Exposures during pregnancy and early life may further influence the development of protective regulatory mechanisms, i.e. how the immune system maintains a balance between mounting an effective immune response against pathogens and preventing inflammatory damage to host tissues. As previously described, there are several examples from the animal literature regarding the lasting impact of in utero or neonatal exposure to stressors on inflammatory processes later in life (162, 164, 165, 173–181). These changes have largely been attributed to programming of the fetal HPA axis, which can permanently alter interactions between the neuroendocrine and immune systems (161, 190). Early-life influences on immunoregulatory mechanisms are also evident from the literature on allergic, atopic, and autoimmune disorders (360, 361). Adequate maternal intake of vitamins E and D in particular appear important for emerging regulatory mechanisms and protection against airway inflammation (285, 287–290, 293). Recent reports also indicate the sensitivity of T_Reg cell populations to epigenetic programming (213, 362).

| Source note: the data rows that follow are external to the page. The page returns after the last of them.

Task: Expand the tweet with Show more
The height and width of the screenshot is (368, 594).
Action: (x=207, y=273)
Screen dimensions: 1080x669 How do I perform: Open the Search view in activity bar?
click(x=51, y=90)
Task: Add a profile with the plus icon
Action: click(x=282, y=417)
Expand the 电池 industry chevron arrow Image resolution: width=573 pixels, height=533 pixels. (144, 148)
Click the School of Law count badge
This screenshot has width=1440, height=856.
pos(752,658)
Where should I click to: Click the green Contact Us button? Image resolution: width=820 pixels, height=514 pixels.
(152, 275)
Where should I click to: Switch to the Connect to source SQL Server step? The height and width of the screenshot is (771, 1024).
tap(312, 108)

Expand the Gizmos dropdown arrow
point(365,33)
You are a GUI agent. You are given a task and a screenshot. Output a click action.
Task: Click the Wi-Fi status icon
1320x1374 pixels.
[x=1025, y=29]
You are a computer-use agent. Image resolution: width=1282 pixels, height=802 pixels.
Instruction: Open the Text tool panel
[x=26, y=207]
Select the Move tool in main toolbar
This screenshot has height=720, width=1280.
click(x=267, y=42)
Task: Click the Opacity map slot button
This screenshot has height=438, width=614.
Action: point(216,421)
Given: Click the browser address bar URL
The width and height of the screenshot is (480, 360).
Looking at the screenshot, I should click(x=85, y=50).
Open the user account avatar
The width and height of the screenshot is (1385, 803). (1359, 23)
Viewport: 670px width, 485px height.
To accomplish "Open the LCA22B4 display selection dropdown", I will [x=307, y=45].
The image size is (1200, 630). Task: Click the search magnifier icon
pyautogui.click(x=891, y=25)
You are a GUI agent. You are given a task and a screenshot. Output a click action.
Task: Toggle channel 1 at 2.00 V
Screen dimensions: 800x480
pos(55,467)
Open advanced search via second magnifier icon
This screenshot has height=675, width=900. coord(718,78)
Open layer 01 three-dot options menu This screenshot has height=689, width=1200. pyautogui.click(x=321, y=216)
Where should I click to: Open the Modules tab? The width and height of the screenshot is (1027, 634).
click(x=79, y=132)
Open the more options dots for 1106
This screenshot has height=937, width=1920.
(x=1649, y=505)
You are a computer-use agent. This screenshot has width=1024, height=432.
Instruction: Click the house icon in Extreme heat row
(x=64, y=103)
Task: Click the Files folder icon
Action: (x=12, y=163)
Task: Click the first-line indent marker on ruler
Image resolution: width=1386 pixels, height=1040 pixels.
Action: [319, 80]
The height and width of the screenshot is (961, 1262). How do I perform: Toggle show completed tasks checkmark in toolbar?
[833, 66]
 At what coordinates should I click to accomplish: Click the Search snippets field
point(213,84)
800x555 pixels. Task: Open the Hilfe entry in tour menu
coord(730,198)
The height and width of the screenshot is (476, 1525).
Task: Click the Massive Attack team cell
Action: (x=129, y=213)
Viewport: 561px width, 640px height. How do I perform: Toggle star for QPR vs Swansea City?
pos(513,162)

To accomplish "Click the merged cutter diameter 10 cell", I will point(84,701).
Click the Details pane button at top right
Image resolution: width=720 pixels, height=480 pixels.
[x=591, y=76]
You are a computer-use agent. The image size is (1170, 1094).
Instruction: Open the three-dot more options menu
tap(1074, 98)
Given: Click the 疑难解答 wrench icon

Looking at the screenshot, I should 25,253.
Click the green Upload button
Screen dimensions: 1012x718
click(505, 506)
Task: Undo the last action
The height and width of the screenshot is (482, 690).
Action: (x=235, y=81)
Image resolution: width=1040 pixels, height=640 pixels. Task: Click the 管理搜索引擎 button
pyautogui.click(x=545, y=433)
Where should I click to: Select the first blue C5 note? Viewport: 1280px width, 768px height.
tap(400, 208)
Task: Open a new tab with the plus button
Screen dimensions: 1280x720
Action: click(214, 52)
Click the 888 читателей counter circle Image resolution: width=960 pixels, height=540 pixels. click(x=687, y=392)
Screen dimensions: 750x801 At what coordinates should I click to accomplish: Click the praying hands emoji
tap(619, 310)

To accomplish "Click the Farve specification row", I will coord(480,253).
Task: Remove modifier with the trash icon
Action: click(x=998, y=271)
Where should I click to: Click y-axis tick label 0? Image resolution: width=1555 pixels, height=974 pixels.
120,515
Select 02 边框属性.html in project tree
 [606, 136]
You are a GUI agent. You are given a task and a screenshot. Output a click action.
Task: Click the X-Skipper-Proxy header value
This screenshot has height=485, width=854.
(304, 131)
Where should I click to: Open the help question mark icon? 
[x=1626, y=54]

The highly complex nature of immune regulation makes it difficult to predict how early nutritional exposures may influence regulatory development. In the HPA programming literature, long-term effects have varied widely depending on the timing of the stressor (184), the nature of the stressor (172), and the choice of animal model (195). The allergy/atopy literature also stresses the complex and often confusing interplay between “a host’s immune response, characteristics of the invading microorganisms, the level and variety of the environmental microbial exposure and a genetic background (363).” Although prior research offers some basis for future studies, there is also ample justification for exploratory work in this field as scientists continue to unravel the mechanisms of immune regulation.

Summary

Maternal malnutrition, including both nutritional deficiencies and excesses, is highly prevalent and can have lasting consequences for the health of offspring. Here we have highlighted several plausible pathways by which in utero nutrient deprivation may influence the nascent immune system. Indeed, considerable evidence exists in the literature of associations between early-life nutritional exposures and immune alterations extending throughout childhood and, in some cases, adult life. Perturbations to the emerging immune system resulting from early nutritional imbalances may have immediate consequences for susceptibility to infection during infancy as well as implications for later-life risk of immune-mediated and/or inflammatory disease.